Öteki bütün eski cumhuriyetlerde olduğu gibi Roma’da da yoksul halk, zenginlere ve büyüklere her zaman borçlu idi. Yıllık seçimlerde yoksul halkın oylarını elde etmek için, zenginlerle büyüklerin, ona aşırı faizle ödünç para vermeleri âdetti. Hiçbir zaman ödenmediği için, bu faiz, çok geçmeden birikerek, borçlunun da onun yerine herhangi bir başkasının da ödemesine imkân olmayacak kadar büyük bir tutara varırdı. Borçlu, pek kıyasıya bir icra kovuşturmasından korktuğu için, alacaklının salık verdiği adaya, başkaca hiçbir ihsan görmeksizin oy vermek zorunda idi. Senatonun fırsat düştükçe düzenlediği zahire dağıtımları ile birlikte, rüşvet yedirme ve oy satma aleyhindeki bütün kanunlara karşın, adaylarla ilgili armağan Roma Cumhuriyeti’nin son dönemlerinde yoksul yurttaşların geçimlerini sağladıkları belli başlı kaynaklardı. Alacaklıların bu boyunduruğundan kurtulmak üzere, yoksul yurttaşlar, durmadan borçların toptan kaldırılmasını ya da Yeni Levhalar adını verdikleri şeyi, yani birikmiş borçlarının yalnızca belli bir kısmının ödenmesiyle kendilerine tam bir ibra hakkı tanıyacak bir kanunu istiyorlardı. Türlü adlar taşıyan bütün sikkeleri, eski değerinin altıda birine düşüren kanun, onlara, gerçekten borçlu bulunduklarının altıda biriyle borçlarını ödeme imkânını verdiği için, en yeğlemeye değer yeni hevhalara anlamca eşit idi.

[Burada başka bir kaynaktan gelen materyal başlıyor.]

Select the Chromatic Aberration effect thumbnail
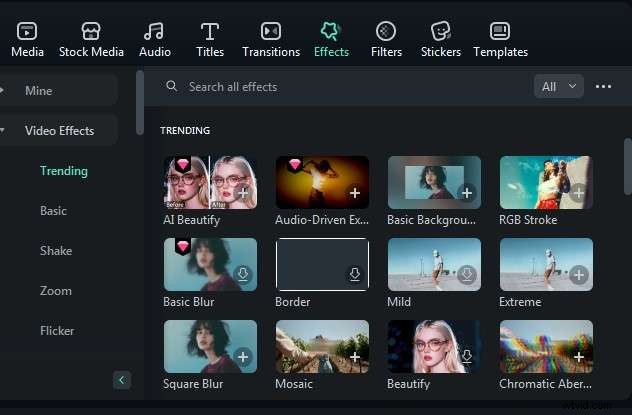The height and width of the screenshot is (415, 632). click(x=546, y=346)
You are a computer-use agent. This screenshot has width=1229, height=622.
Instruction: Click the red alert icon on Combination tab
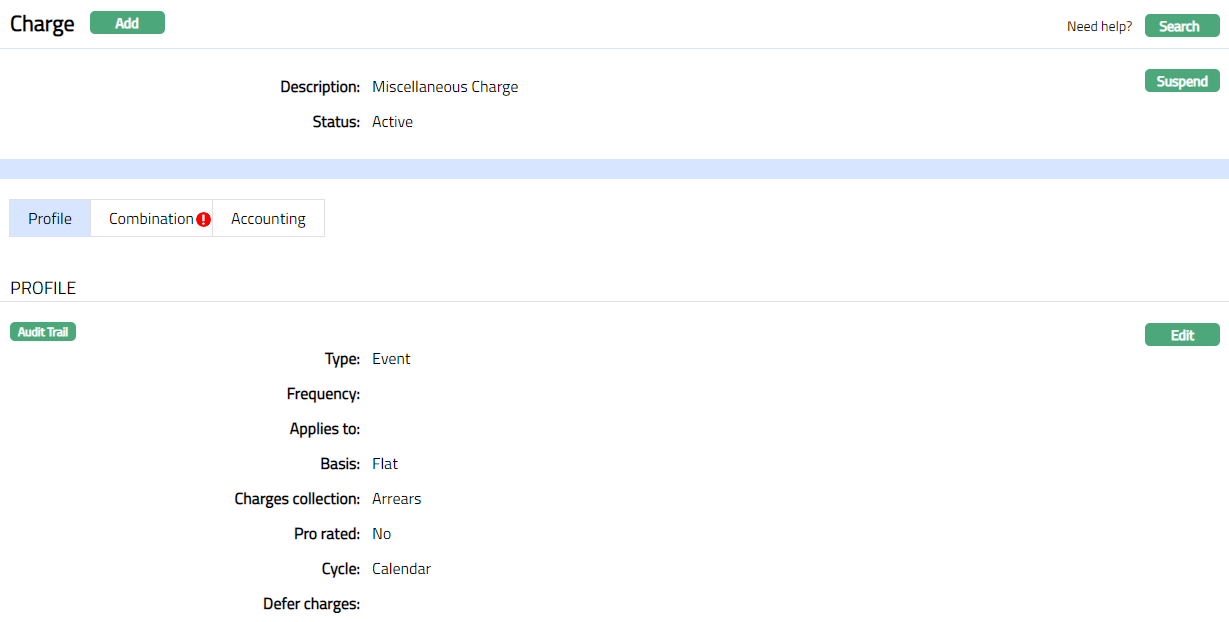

Halkı hoşnut etmek için, zenginler ve büyükler ayrı ayrı birkaç kez hem borçları kaldıracak hem yeni levhalar çıkaracak kanunlara rıza göstermek zorunda kalmışlardı. Onları bu kanuna rıza göstermeye, götüren, ihtimal ki kısmen aynı nedendi; kısmen de, başlıca yönetimini ellerinde tuttukları hükümeti, kamu gelirinin serbest kalmasının yeni baştan kuvvetlendirebileceği umudu idi.

Bu tür bir girişim, yüz yirmi sekiz milyonluk bir borcu, bir çırpıda, yirmi bir milyon üç yüz otuz üç bin üç yüz otuz üç lira altı şilin sekiz peniye indirir. İkinci Pün Savaşı olurken, As daha da düşürüldü. Önce, iki onça bakırdan bir onça bakıra; sonra, bir onçadan yarım onçaya, yani ilk baştaki değerinin yirmi dörtte birine indirildi. Roma’nın bu üç girişimi bir araya gelerek, bizim şimdiki para ile yüz yirmi sekiz milyonluk bir borç, böylece bir çırpıda beş milyon üç yüz otuz üç bin üç yüz otuz üç lira altı şilin sekiz peniye düşebilir. Büyük Britanya’nın koskoca borcu bile böylece çarçabuk ödenebilir.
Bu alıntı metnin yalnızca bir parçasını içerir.